The weekend I moved to Woodbury almost 17 years ago from NYC, I put my baby Jake in a carrier and walked to Woodbury Commons to get a cup of coffee. More than one misguided, but well meaning neighbor stopped me to offer a ride. I have no doubt that my new neighbors' intent was to be welcoming and kind. But, to rescue someone from walking on a beautiful day struck me as absurd. Nobody offers me rides anymore. Everyone in town is used to the sight of me walking, running or if I'm very lucky cross country skiing with sometimes as many as 4 kids and my dog in tow.

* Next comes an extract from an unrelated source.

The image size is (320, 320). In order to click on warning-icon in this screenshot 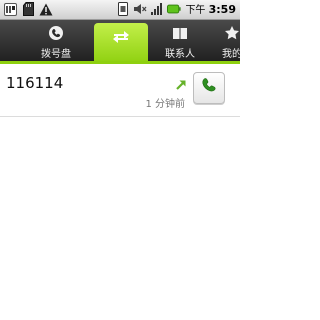, I will do `click(46, 9)`.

Obviously active transportation, which refers to any human-powered transportation such as walking, running, biking, skating and even skateboarding is not a new idea. When I was a kid, even though my parents gave me plenty of rides, just as often I walked or took my bike. Active transportation gave me a sense of freedom. Not long ago, I spoke to a group of seniors from Jericho High School. I asked them how many had a bike, (all) and how many had ridden it in the last week (none). They told me bike riding was too dangerous. I told them I think sitting on the couch is even more dangerous.
Sometimes I joke with my oldest son that I feel I am raising him like a veal. I am always giving him permission to walk places even when he would much prefer a ride. When did walking to your friends house, which was pretty standard behavior when I was growing up, become viewed as reckless behavior? Why if I walk to Stop & Shop do you assume my car is in the shop? Why is using active transportation so frowned upon in the suburbs?
Of course I want my kids to be safe. I also want them to be independent, self reliant and physically active. Allowing them to get places on their own steam accomplishes all of these things.